HTML parsing with Perl LWP gives incorrect results

Question

Update

My apologies. After looking further I have found that IMDb uses the Accept-Language header of the HTTP request to determine how to render the page. By default LWP doesn't send this header at all, but Firefox does, which is why my solution above works correctly.

So a solution using only LWP is possible. A tailored request must first be built using an HTTP::Request object, and passed to a LWP::UserAgent object using the request method.

This code demonstrates.

use strict;
use warnings;

use feature 'say';

use LWP;
use HTML::TreeBuilder::XPath;

my $url = 'http://www.imdb.com/find?q=Yek+mard%2C+yek+khers&s=all';

my $ua = LWP::UserAgent->new;
my $req = HTTP::Request->new(GET => $url, ['Accept-Language' => 'en-gb,en']);
my $resp = $ua->request($req);

my $tree = HTML::TreeBuilder::XPath->new_from_content($resp->decoded_content);
my @results = $tree->findnodes_as_strings('//td[@class="result_text"]/a/text()');

say $results[0];

The output is as before.

Original Answer

The problem is that the content you are seeing in your browser is generated by JavaScript code after the page has loaded. The simple combination of LWP and HTML::TreeBuilder cannot process anything other than the raw HTML returned by the site.

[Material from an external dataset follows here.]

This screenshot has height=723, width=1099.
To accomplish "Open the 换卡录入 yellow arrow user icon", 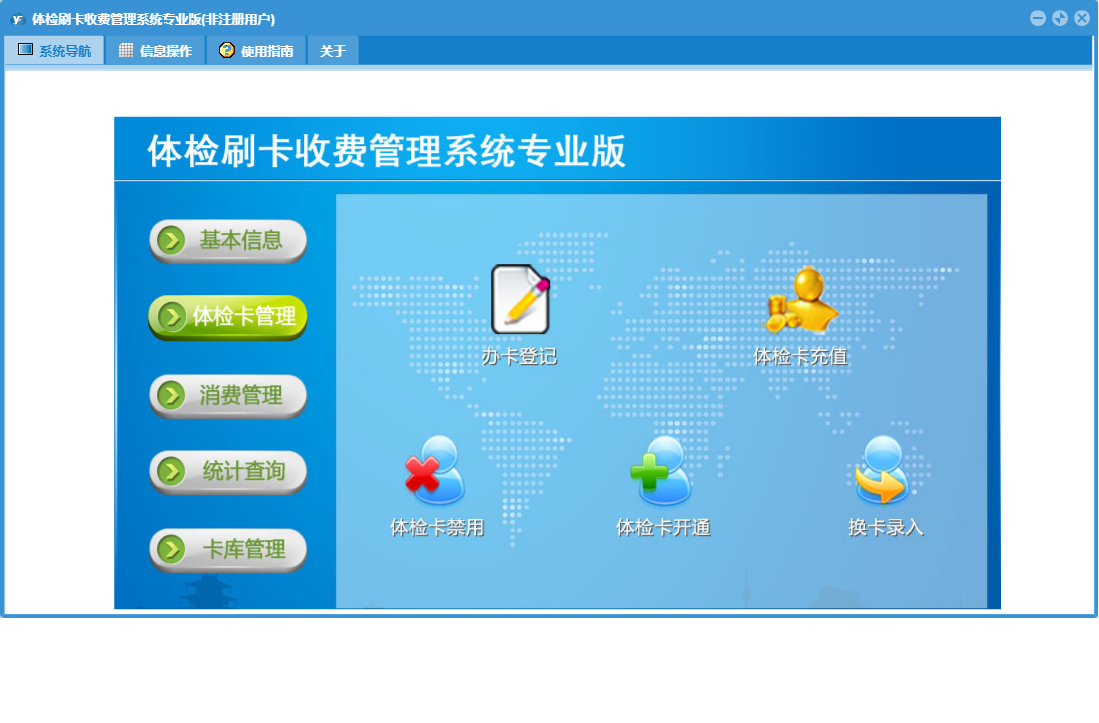I will 883,471.
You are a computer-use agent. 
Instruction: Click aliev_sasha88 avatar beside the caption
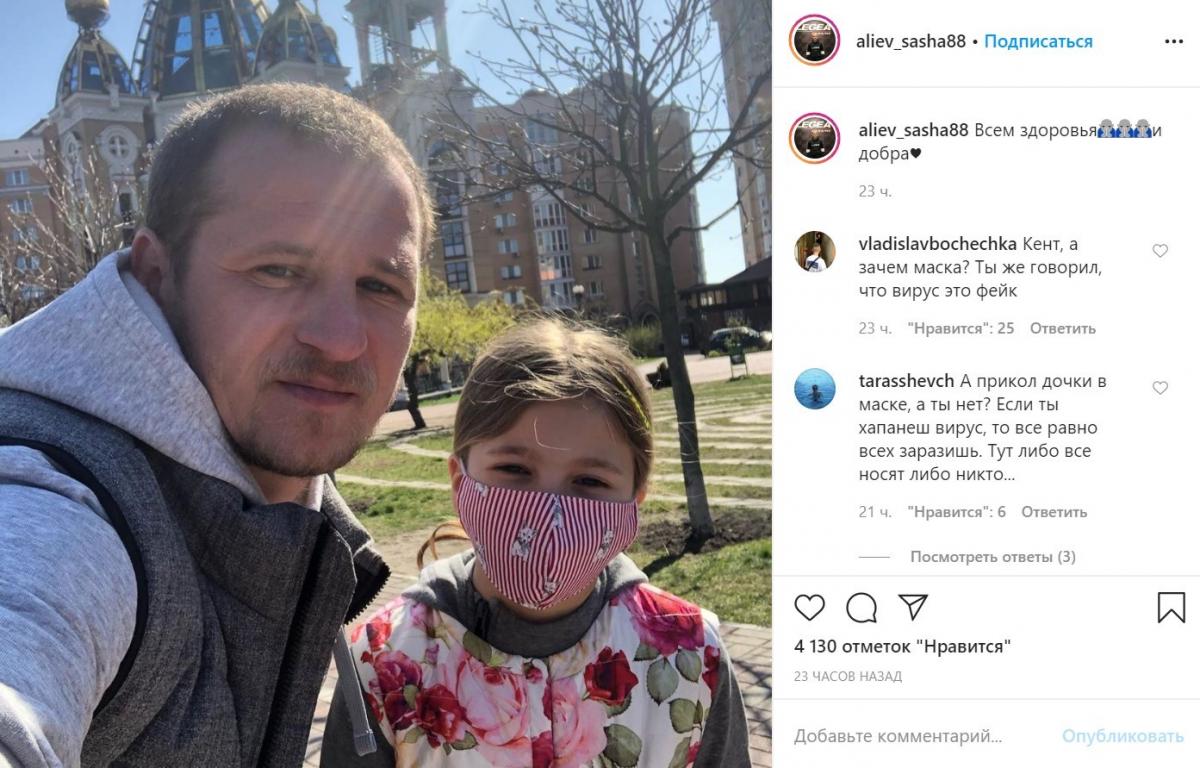click(814, 138)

The usual solution recommended for this is to use the WWW::Mechanize::Firefox module, which uses a live Firefox process to fetch the HTML and JavaScript and render the page. Note that it requires the Firefox browser to be installed on your machine, and the MozRepl Firefox addon must be installed and running.

This program shows working code that returns the result you expect. Note that I have also used HTML::TreeBuilder::XPath instead of the bare HTML::TreeBuilder which allows much simpler expression of the parts of the HTML you are interested in.

use strict;
use warnings;

use feature 'say';

use WWW::Mechanize::Firefox;
use HTML::TreeBuilder::XPath;

my $url = 'http://www.imdb.com/find?q=Yek+mard%2C+yek+khers&s=all';

my $mech = WWW::Mechanize::Firefox->new;
$mech->get($url);

my $tree = HTML::TreeBuilder::XPath->new_from_content($mech->response->content);
my @results = $tree->findnodes_as_strings('//td[@class="result_text"]/a/text()');

say $results[0];

output

A Man, a Bear